Professor of Mathematics
School of Mathematical Sciences
Fudan University

In this talk I will report our recent result on the global wellposedness of classical solutions to system of incompressible elastodynamics in 2D. The system is revealed to be inherently strong linearly degenerate and automatically satisfies a strong null condition, due to the isotropic nature and the incompressible constraint.

Yaniv Almog

Professor
Department of Mathematics
Louisiana State University

Consider a superconducting wire whose temperature is lower than the critical one. When the current through the wire exceeds some critical value, it is well known from experimental observation that the wire becomes resistive, behaving like a normal metal. We prove that the time-dependent Ginzburg-Landau model anticipates this behavior, and obtain upper bound for the critical current. The bounds are obtained in terms of the resolvent of the linearized elliptic operator in ${\mathbb R}^2$ and ${\mathbb R}^2_+$. We then relate this problem to some spectral analysis of a more general class of non-selfadjoint operators.

Changyou WANG

Professor of Mathematics
University of Kentucky

In this talk, I will discuss a simplified Ericksen-Leslie system modeling the hydrodynamic flow of nematic liquid crystals in dimension three, and present a new result on the existence of global  weak solutions. This is a joint work with Professor Fanghua Lin.

Patricia Bauman

Professor of Mathematics
Department of Mathematics
Purdue University

We prove weak lower semi-continuity and existence of energy-minimizers for a free energy describing stable deformations and the corresponding director configuration of an incompressible nematic liquid-crystal elastomer subject to physically realistic boundary conditions. The energy is a sum of the trace formula developed by Warner, Terentjev and Bladon (coupling the deformation gradient and the director field) and the bulk term for the director with coefficients depending on temperature.  A key step in our analysis is to prove that the energy density has a convex extension to non-unit length director fields.
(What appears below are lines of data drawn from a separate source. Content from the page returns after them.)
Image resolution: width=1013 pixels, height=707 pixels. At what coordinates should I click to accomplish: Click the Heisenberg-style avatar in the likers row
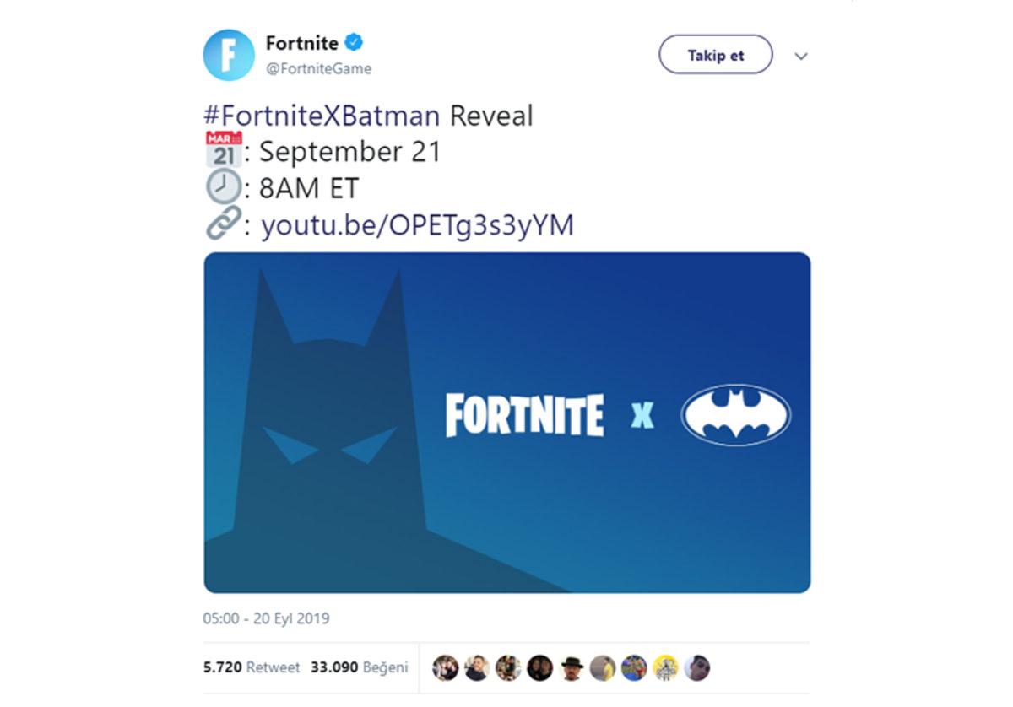tap(572, 667)
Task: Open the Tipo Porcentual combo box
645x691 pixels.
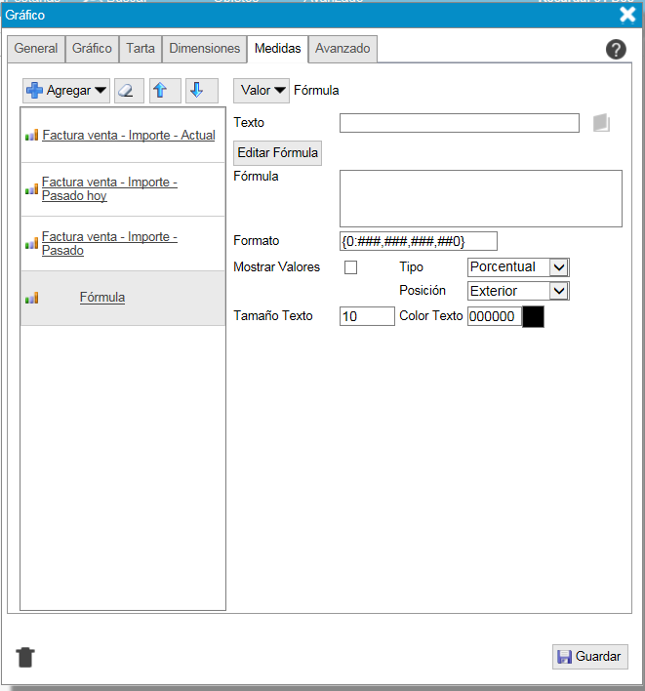Action: pyautogui.click(x=558, y=267)
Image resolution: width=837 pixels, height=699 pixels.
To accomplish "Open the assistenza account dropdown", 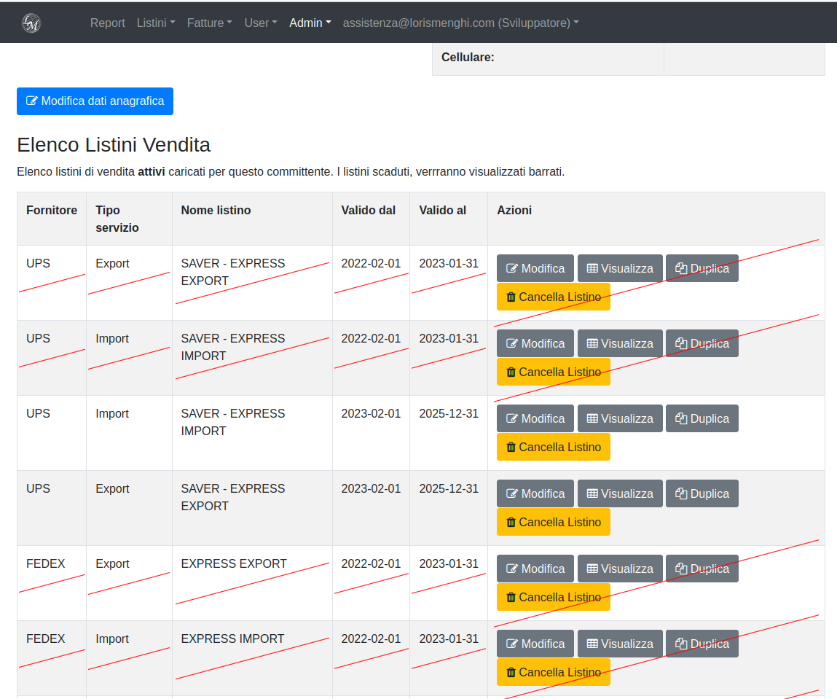I will (x=460, y=23).
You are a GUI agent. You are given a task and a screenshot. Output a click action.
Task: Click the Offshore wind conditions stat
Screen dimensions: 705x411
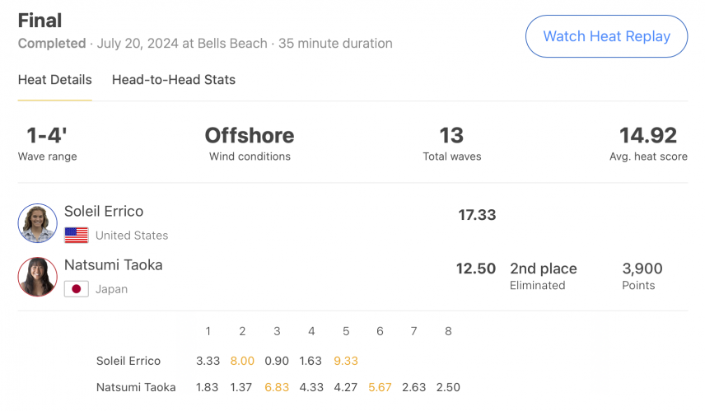point(250,135)
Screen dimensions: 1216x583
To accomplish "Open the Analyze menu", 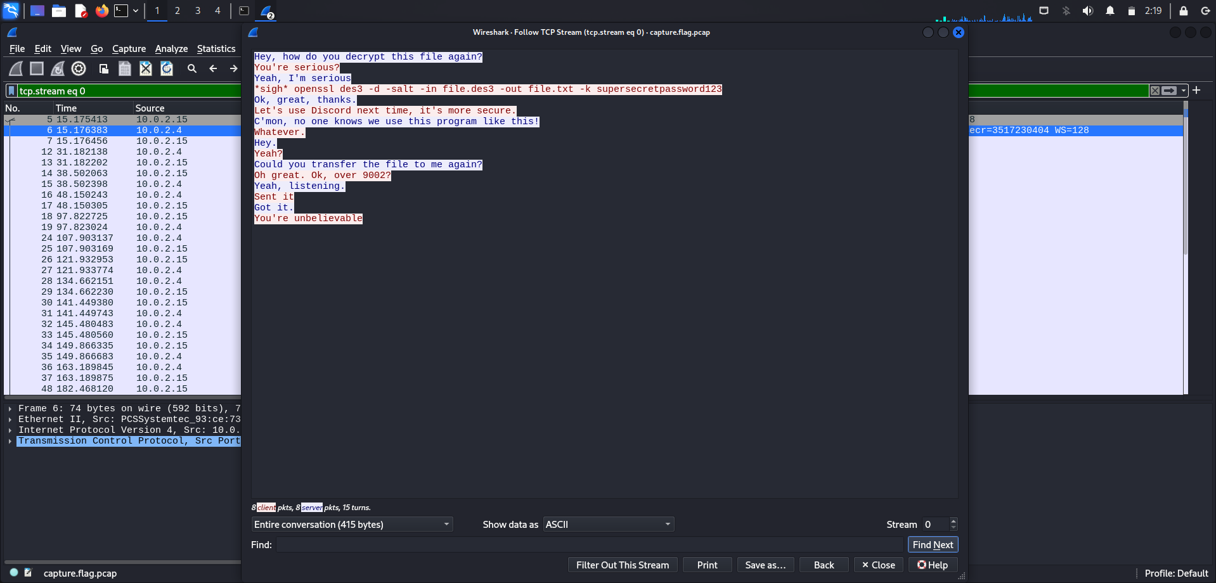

Our results apply to the setting of physical experiments in which a thin incompressible elastomer in R^3 is clamped on its sides and stretched perpendicular to its initial director field, resulting in shape-changes and director re-orientation.

Bernard Helffer

Professeur
Département de Mathématiques, Université Paris-Sud 11
Laboratoire Jean Leray, Universite de Nantes

We study the infimum of the Ginzburg-Landau functional in the case with a vanishing external magnetic field in a two dimensional simply connected domain. We obtain an energy asymptotics which is valid when the Ginzburg-Landau parameter is large and  the strength of the external field is comparable with the  third critical field. Compared with the known results  when the external magnetic field does not vanish, we show in this regime a  concentration of the energy  near the zero set of the external magnetic field.